■ Material for this exercise:
....

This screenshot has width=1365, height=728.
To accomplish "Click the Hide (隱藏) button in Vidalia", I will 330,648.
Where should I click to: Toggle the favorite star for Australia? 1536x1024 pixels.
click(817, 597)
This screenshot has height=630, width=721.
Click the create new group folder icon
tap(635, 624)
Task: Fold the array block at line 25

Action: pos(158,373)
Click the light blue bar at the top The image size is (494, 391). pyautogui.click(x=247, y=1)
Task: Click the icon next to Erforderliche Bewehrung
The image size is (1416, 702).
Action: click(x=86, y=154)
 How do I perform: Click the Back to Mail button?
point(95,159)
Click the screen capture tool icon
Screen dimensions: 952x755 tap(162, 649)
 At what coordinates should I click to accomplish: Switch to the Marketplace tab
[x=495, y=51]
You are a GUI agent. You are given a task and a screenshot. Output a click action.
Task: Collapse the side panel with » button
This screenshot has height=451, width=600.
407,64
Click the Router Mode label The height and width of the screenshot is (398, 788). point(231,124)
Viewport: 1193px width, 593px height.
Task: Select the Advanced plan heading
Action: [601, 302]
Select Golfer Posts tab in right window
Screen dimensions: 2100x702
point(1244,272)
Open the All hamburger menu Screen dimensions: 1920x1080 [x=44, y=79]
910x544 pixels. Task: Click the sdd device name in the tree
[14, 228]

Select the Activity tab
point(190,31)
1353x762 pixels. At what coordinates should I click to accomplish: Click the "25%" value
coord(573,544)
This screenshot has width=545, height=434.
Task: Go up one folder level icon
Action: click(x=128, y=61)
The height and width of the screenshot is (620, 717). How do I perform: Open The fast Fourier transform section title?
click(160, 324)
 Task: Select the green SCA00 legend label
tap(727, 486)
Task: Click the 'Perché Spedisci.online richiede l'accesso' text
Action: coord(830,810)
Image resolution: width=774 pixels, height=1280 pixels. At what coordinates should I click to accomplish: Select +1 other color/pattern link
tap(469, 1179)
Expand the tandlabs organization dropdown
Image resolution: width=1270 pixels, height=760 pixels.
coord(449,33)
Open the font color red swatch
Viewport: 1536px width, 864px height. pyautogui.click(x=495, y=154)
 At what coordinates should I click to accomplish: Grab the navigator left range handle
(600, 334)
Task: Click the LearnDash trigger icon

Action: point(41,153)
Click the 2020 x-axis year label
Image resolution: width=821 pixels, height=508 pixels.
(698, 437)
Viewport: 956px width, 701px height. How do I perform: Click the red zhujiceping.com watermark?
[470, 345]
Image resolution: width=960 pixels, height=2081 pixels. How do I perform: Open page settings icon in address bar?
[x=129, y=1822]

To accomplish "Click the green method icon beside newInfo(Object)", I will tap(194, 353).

....

■ Instructions to follow:
Output the listing above exactly as it appears.

■ Task result:
This screenshot has width=1365, height=728.
To accomplish "Click the Hide (隱藏) button in Vidalia", I will 330,648.
Where should I click to: Toggle the favorite star for Australia? 1536x1024 pixels.
click(817, 597)
This screenshot has height=630, width=721.
Click the create new group folder icon
tap(635, 624)
Task: Fold the array block at line 25

Action: pos(158,373)
Click the light blue bar at the top The image size is (494, 391). pyautogui.click(x=247, y=1)
Task: Click the icon next to Erforderliche Bewehrung
The image size is (1416, 702).
Action: click(x=86, y=154)
 How do I perform: Click the Back to Mail button?
point(95,159)
Click the screen capture tool icon
Screen dimensions: 952x755 tap(162, 649)
 At what coordinates should I click to accomplish: Switch to the Marketplace tab
[x=495, y=51]
You are a GUI agent. You are given a task and a screenshot. Output a click action.
Task: Collapse the side panel with » button
This screenshot has height=451, width=600.
407,64
Click the Router Mode label The height and width of the screenshot is (398, 788). point(231,124)
Viewport: 1193px width, 593px height.
Task: Select the Advanced plan heading
Action: [601, 302]
Select Golfer Posts tab in right window
Screen dimensions: 2100x702
point(1244,272)
Open the All hamburger menu Screen dimensions: 1920x1080 [x=44, y=79]
910x544 pixels. Task: Click the sdd device name in the tree
[14, 228]

Select the Activity tab
point(190,31)
1353x762 pixels. At what coordinates should I click to accomplish: Click the "25%" value
coord(573,544)
This screenshot has width=545, height=434.
Task: Go up one folder level icon
Action: click(x=128, y=61)
The height and width of the screenshot is (620, 717). How do I perform: Open The fast Fourier transform section title?
click(160, 324)
 Task: Select the green SCA00 legend label
tap(727, 486)
Task: Click the 'Perché Spedisci.online richiede l'accesso' text
Action: coord(830,810)
Image resolution: width=774 pixels, height=1280 pixels. At what coordinates should I click to accomplish: Select +1 other color/pattern link
tap(469, 1179)
Expand the tandlabs organization dropdown
Image resolution: width=1270 pixels, height=760 pixels.
coord(449,33)
Open the font color red swatch
Viewport: 1536px width, 864px height. pyautogui.click(x=495, y=154)
 At what coordinates should I click to accomplish: Grab the navigator left range handle
(600, 334)
Task: Click the LearnDash trigger icon

Action: point(41,153)
Click the 2020 x-axis year label
Image resolution: width=821 pixels, height=508 pixels.
(698, 437)
Viewport: 956px width, 701px height. How do I perform: Click the red zhujiceping.com watermark?
[470, 345]
Image resolution: width=960 pixels, height=2081 pixels. How do I perform: Open page settings icon in address bar?
[x=129, y=1822]

To accomplish "Click the green method icon beside newInfo(Object)", I will tap(194, 353).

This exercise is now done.